I was still struggling with the idea of flexible grouping in the early primary grades, though. Then I read the Primary Guide to the Reading Workshop and I read through each small group section for the first reading unit for first grade; it became so much clearer! The most powerful quote for me was, "To be responsive, there can't just be one way to lead small groups." Why wouldn't we take advantage of all the structures available to us to support students. In K-1 we will definitely be seeing students in typical 10-minute guided reading groups, where we can coach in as we listen to students whisper read a book at their instructional level, but we may want to use shared reading or meet with students in a strategy group where they're applying this work in their own independent texts.
Last week I had the opportunity to try this out in a kindergarten classroom. We began seeing typical guided reading groups, but as we listened and coached, it became apparent there were three students who needed a bit more coaching than the others. So we were able to release the other two students in the group and over the next couple days just focus on the three. That is one way I see to begin implementing this work. Starting with a grouping structure, but once we see trends give ourselves permission to alter that structure to better meet our students needs. I could also see starting with just conferring. That's how most of the units start anyway, with table conferences and moving into one-on-one or partner conferences.
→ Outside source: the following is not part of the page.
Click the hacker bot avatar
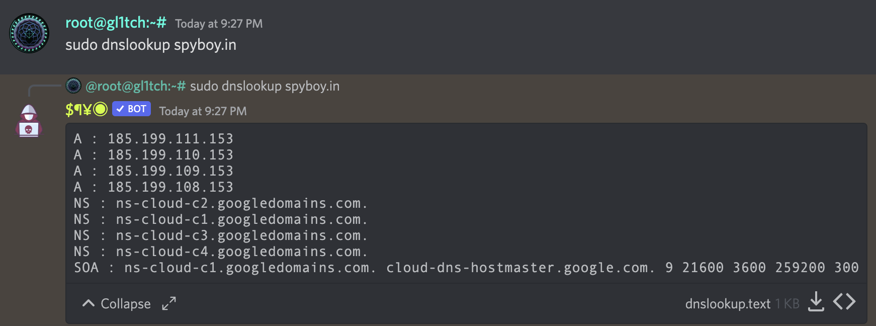The width and height of the screenshot is (876, 326). click(29, 121)
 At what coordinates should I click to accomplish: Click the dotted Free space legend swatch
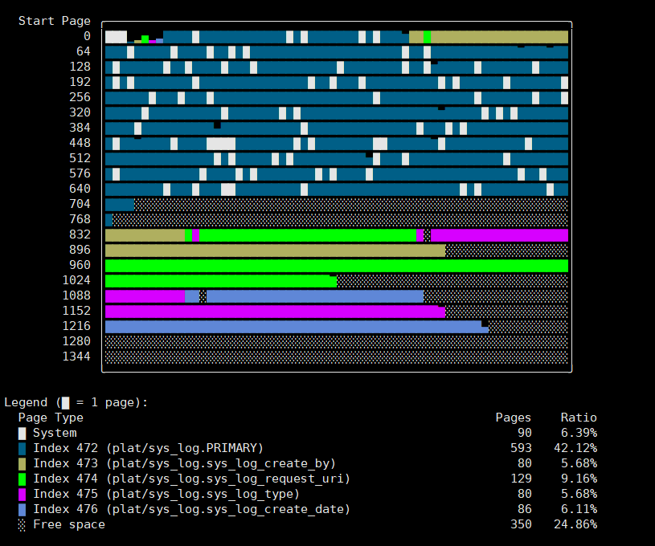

Then as you notice trends and common areas of needs, meeting with those students. The commonality here is that we are noticing what our students need. That is always the key.
Right now it seems the difference for primary is that students are still in groups with other students that are reading at the same level, for the most part. I have found it to be very beneficial to occasionally, take a week or two and just meet with primary students in strategy groups, especially after we've had explicit instruction around a particular strategy. It allows me to see if they are applying this work independently, as that is our end game.
My plan is to record my journey here, to share my new learning, thinking, questions, and musings. Tonight I've been trying to capture my questions for this week and I think the big question I have is about structure. I'm beginning to get some of the theory down for small groups and conferring in early primary grades, but what does this actually look like in the classroom. A phrase that I find comforting when things get messy, is "flexibility within structure." I definitely want flexibility, so I can be responsive to student learning, but having a structure to organize and guide is important as well. I'm eager to learn more this week and even more excited that I'll be able to bring back this learning and experiment in classrooms with amazing teachers in my school and district, as well as the other districts I work with across the country.